Put every line of the records below into a Markdown table with the columns Row and Line, numbering each row and leaving out blank lines.

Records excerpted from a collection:
━━━━━━━━

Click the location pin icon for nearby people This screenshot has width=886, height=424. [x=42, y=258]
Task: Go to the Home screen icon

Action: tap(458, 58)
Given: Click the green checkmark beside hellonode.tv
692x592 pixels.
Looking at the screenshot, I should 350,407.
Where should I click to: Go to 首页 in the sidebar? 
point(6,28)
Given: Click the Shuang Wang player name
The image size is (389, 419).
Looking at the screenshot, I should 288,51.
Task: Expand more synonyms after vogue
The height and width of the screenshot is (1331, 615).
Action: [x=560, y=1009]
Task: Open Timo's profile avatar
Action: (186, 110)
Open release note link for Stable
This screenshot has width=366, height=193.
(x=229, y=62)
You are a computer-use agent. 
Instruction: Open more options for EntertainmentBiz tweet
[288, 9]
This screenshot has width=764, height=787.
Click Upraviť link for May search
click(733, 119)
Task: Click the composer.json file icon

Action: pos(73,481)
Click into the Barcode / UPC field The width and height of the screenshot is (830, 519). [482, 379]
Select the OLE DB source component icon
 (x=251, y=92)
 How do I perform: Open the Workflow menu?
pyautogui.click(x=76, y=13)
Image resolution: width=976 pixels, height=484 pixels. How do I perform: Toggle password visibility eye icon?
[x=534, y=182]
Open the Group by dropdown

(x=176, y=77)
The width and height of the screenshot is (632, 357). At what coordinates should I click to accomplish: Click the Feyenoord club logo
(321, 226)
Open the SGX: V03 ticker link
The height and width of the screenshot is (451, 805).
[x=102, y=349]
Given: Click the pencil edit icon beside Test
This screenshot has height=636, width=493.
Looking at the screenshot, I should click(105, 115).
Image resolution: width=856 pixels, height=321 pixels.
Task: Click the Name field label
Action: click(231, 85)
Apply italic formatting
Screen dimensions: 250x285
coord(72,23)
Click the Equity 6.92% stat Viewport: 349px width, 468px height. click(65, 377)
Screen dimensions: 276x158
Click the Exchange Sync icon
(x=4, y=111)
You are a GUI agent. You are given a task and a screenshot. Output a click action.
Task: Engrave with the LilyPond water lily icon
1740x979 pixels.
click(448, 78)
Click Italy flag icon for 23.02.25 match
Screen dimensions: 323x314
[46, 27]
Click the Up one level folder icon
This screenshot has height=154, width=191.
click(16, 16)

━━━━━━━━

TASK RESPONSE:
| Row | Line |
|---|---|
| 1 | Click the location pin icon for nearby people This screenshot has width=886, height=424. [x=42, y=258] |
| 2 | Task: Go to the Home screen icon |
| 3 | Action: tap(458, 58) |
| 4 | Given: Click the green checkmark beside hellonode.tv |
| 5 | 692x592 pixels. |
| 6 | Looking at the screenshot, I should 350,407. |
| 7 | Where should I click to: Go to 首页 in the sidebar?  |
| 8 | point(6,28) |
| 9 | Given: Click the Shuang Wang player name |
| 10 | The image size is (389, 419). |
| 11 | Looking at the screenshot, I should 288,51. |
| 12 | Task: Expand more synonyms after vogue |
| 13 | The height and width of the screenshot is (1331, 615). |
| 14 | Action: [x=560, y=1009] |
| 15 | Task: Open Timo's profile avatar |
| 16 | Action: (186, 110) |
| 17 | Open release note link for Stable |
| 18 | This screenshot has width=366, height=193. |
| 19 | (x=229, y=62) |
| 20 | You are a computer-use agent.  |
| 21 | Instruction: Open more options for EntertainmentBiz tweet |
| 22 | [288, 9] |
| 23 | This screenshot has width=764, height=787. |
| 24 | Click Upraviť link for May search |
| 25 | click(733, 119) |
| 26 | Task: Click the composer.json file icon |
| 27 | Action: pos(73,481) |
| 28 | Click into the Barcode / UPC field The width and height of the screenshot is (830, 519). [482, 379] |
| 29 | Select the OLE DB source component icon |
| 30 |  (x=251, y=92) |
| 31 |  How do I perform: Open the Workflow menu? |
| 32 | pyautogui.click(x=76, y=13) |
| 33 | Image resolution: width=976 pixels, height=484 pixels. How do I perform: Toggle password visibility eye icon? |
| 34 | [x=534, y=182] |
| 35 | Open the Group by dropdown |
| 36 | (x=176, y=77) |
| 37 | The width and height of the screenshot is (632, 357). At what coordinates should I click to accomplish: Click the Feyenoord club logo |
| 38 | (321, 226) |
| 39 | Open the SGX: V03 ticker link |
| 40 | The height and width of the screenshot is (451, 805). |
| 41 | [x=102, y=349] |
| 42 | Given: Click the pencil edit icon beside Test |
| 43 | This screenshot has height=636, width=493. |
| 44 | Looking at the screenshot, I should click(105, 115). |
| 45 | Image resolution: width=856 pixels, height=321 pixels. |
| 46 | Task: Click the Name field label |
| 47 | Action: click(231, 85) |
| 48 | Apply italic formatting |
| 49 | Screen dimensions: 250x285 |
| 50 | coord(72,23) |
| 51 | Click the Equity 6.92% stat Viewport: 349px width, 468px height. click(65, 377) |
| 52 | Screen dimensions: 276x158 |
| 53 | Click the Exchange Sync icon |
| 54 | (x=4, y=111) |
| 55 | You are a GUI agent. You are given a task and a screenshot. Output a click action. |
| 56 | Task: Engrave with the LilyPond water lily icon |
| 57 | 1740x979 pixels. |
| 58 | click(448, 78) |
| 59 | Click Italy flag icon for 23.02.25 match |
| 60 | Screen dimensions: 323x314 |
| 61 | [46, 27] |
| 62 | Click the Up one level folder icon |
| 63 | This screenshot has height=154, width=191. |
| 64 | click(16, 16) |